Hypertables are PostgreSQL tables that automatically partition your data by time. You interact with hypertables in the same way as regular PostgreSQL tables, but with extra features that makes managing your time-series data much easier.
In Timescale, hypertables exist alongside regular PostgreSQL tables. Use hypertables to store time-series data. This gives you improved insert and query performance, and access to useful time-series features. Use regular PostgreSQL tables for other relational data.
With hypertables, Timescale makes it easy to improve insert and query performance by partitioning time-series data on its time parameter. Behind the scenes, the database performs the work of setting up and maintaining the hypertable's partitions. Meanwhile, you insert and query your data as if it all lives in a single, regular PostgreSQL table.
When you create and use a hypertable, it automatically partitions data by time, and optionally by space.
Each hypertable is made up of child tables called chunks. Each chunk is assigned a range of time, and only contains data from that range. If the hypertable is also partitioned by space, each chunk is also assigned a subset of the space values.
Each chunk of a hypertable only holds data from a specific time range. When you insert data from a time range that doesn't yet have a chunk, Timescale automatically creates a chunk to store it.
By default, each chunk covers 7 days. You can change this to better suit your
needs. For example, if you set
chunk_time_interval to 1 day, each chunk stores
data from the same day. Data from different days is stored in different chunks.
Timescale divides time into potential chunk ranges, based on the
chunk_time_interval. If data exists for a potential chunk range, that chunk is created.
In practice, this means that the start time of your earliest chunk doesn't necessarily equal the earliest timestamp in your hypertable. Instead, there might be a time gap between the start time and the earliest timestamp. This doesn't affect your usual interactions with your hypertable, but might affect the number of chunks you see when inspecting it.
Chunk size affects insert and query performance. You want a chunk small enough to fit into memory. This allows you to insert and query recent data without reading from disk. But you don't want too many small and sparsely filled chunks. This can affect query planning time and compression.
We recommend setting the
chunk_time_interval so that 25% of main memory can
store one chunk, including its indexes, from each active hypertable. You can
estimate the required interval from your data rate. For example, if you write
approximately 2 GB of data per day and have 64 GB of memory, set the
interval to 1 week. If you write approximately 10 GB of data per day on the
same machine, set the time interval to 1 day.
If you use expensive index types, such as some PostGIS geospatial indexes, take care to check the total size of the chunk and its index. You can do so using the
For a detailed analysis of how to optimize your chunk sizes, see the blog post on chunk time intervals. To learn how to view and set your chunk time intervals, see the section on changing hypertable chunk intervals.
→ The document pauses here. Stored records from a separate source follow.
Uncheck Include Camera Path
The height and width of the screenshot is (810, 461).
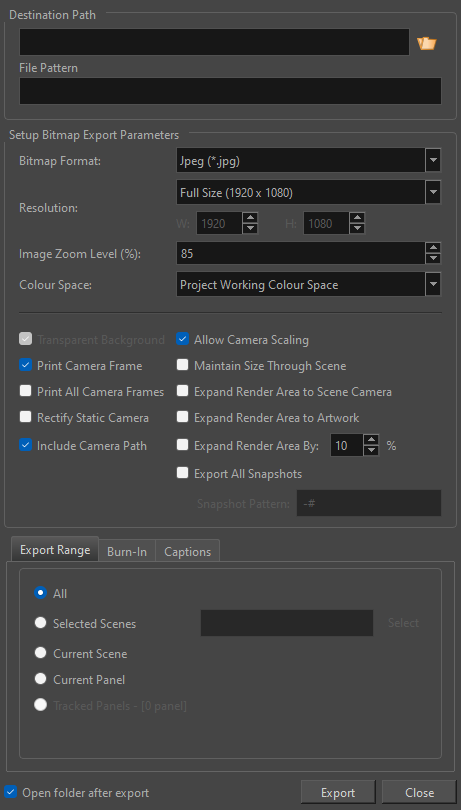pyautogui.click(x=25, y=445)
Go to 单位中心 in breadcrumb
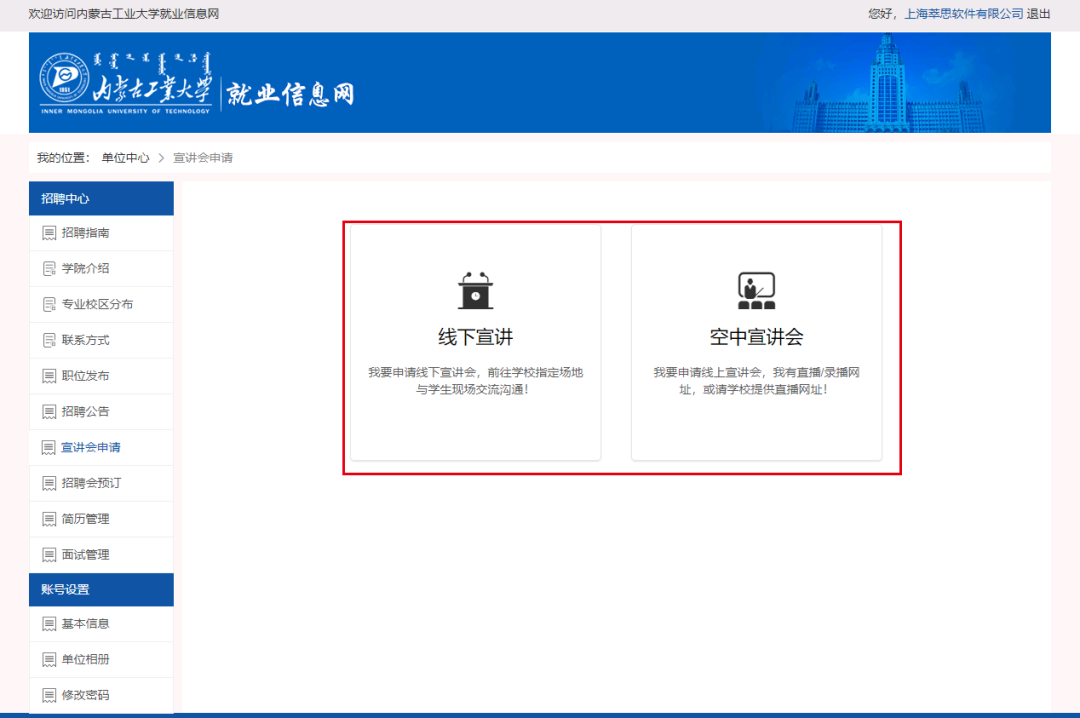 [125, 158]
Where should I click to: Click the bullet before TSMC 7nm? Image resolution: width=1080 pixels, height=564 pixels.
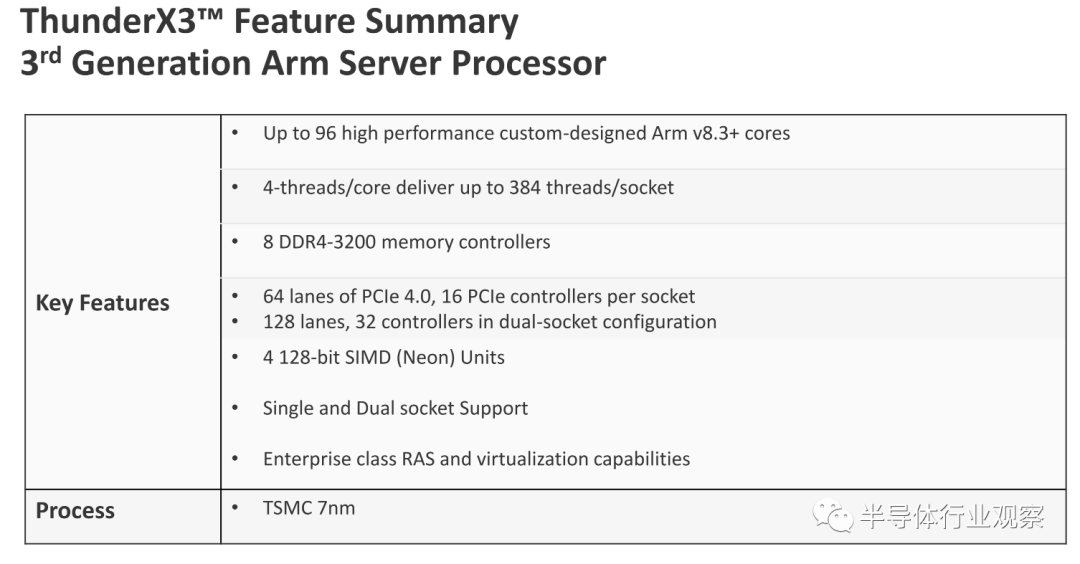tap(235, 508)
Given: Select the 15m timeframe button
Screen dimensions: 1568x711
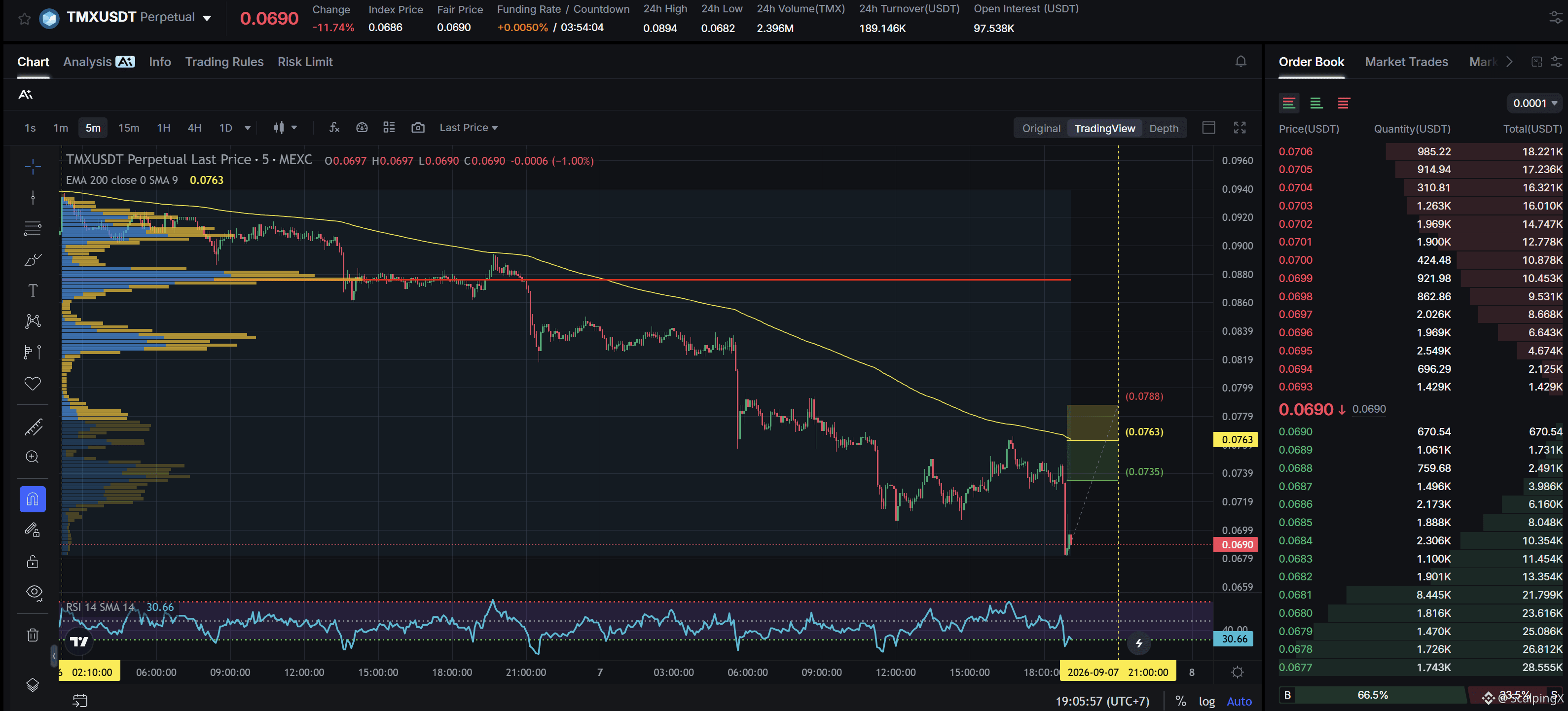Looking at the screenshot, I should 128,128.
Space partitioning is optional. It is not usually recommended for regular hypertables.
A good alternative way to increase input/output performance on single hypertables is to use RAID (redundant array of inexpensive disks). RAID virtualizes multiple physical disks into a single logical disk. You can then use this single logical disk to store your hypertable, without any space partitioning.
Space partitioning is useful if you have multiple physical disks, each corresponding to a separate tablespace. Each disk can then store some of the space partitions. If you partition by space without this setup, you increase query planning complexity without increasing I/O performance. For more information, see the distributed hypertables section.
By default, indexes are automatically created when you create a hypertable. You
can prevent index creation by setting the
create_default_indexes option to
The default indexes are:
- On all hypertables, an index on time, descending
- On hypertables with space partitions, an index on the space parameter and time
Hypertables have some restrictions on unique constraints and indexes. If you want a unique index on a hypertable, it must include all the partitioning columns for the table. To learn more, see the section on creating unique indexes on a hypertable.
You can use the PostgreSQL
ANALYZE command to query all chunks in your
hypertable. The statistics collected by the
ANALYZE command are used by the
PostgreSQL planner to create the best query plan. For more information about the
ANALYZE command, see the PostgreSQL documentation.